The data must be written out once more, precisely as given.

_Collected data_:
+===+

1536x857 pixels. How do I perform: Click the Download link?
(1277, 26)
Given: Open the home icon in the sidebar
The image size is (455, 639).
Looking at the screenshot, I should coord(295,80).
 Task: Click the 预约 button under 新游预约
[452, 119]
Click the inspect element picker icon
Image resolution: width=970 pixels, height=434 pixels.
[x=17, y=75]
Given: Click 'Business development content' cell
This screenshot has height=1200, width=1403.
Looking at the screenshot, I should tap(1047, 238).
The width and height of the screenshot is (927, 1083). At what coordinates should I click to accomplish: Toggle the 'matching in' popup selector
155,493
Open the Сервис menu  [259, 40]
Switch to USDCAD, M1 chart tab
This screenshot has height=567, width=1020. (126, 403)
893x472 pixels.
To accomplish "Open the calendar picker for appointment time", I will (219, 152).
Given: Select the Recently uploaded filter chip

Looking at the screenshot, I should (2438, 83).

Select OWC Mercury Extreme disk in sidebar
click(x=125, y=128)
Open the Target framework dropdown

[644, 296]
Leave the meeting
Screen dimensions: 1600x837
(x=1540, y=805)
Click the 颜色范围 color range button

+===+

_Output of the exercise_:
1536x857 pixels. How do I perform: Click the Download link?
(1277, 26)
Given: Open the home icon in the sidebar
The image size is (455, 639).
Looking at the screenshot, I should coord(295,80).
 Task: Click the 预约 button under 新游预约
[452, 119]
Click the inspect element picker icon
Image resolution: width=970 pixels, height=434 pixels.
[x=17, y=75]
Given: Click 'Business development content' cell
This screenshot has height=1200, width=1403.
Looking at the screenshot, I should tap(1047, 238).
The width and height of the screenshot is (927, 1083). At what coordinates should I click to accomplish: Toggle the 'matching in' popup selector
155,493
Open the Сервис menu  [259, 40]
Switch to USDCAD, M1 chart tab
This screenshot has height=567, width=1020. (126, 403)
893x472 pixels.
To accomplish "Open the calendar picker for appointment time", I will (219, 152).
Given: Select the Recently uploaded filter chip

Looking at the screenshot, I should (2438, 83).

Select OWC Mercury Extreme disk in sidebar
click(x=125, y=128)
Open the Target framework dropdown

[644, 296]
Leave the meeting
Screen dimensions: 1600x837
(x=1540, y=805)
Click the 颜色范围 color range button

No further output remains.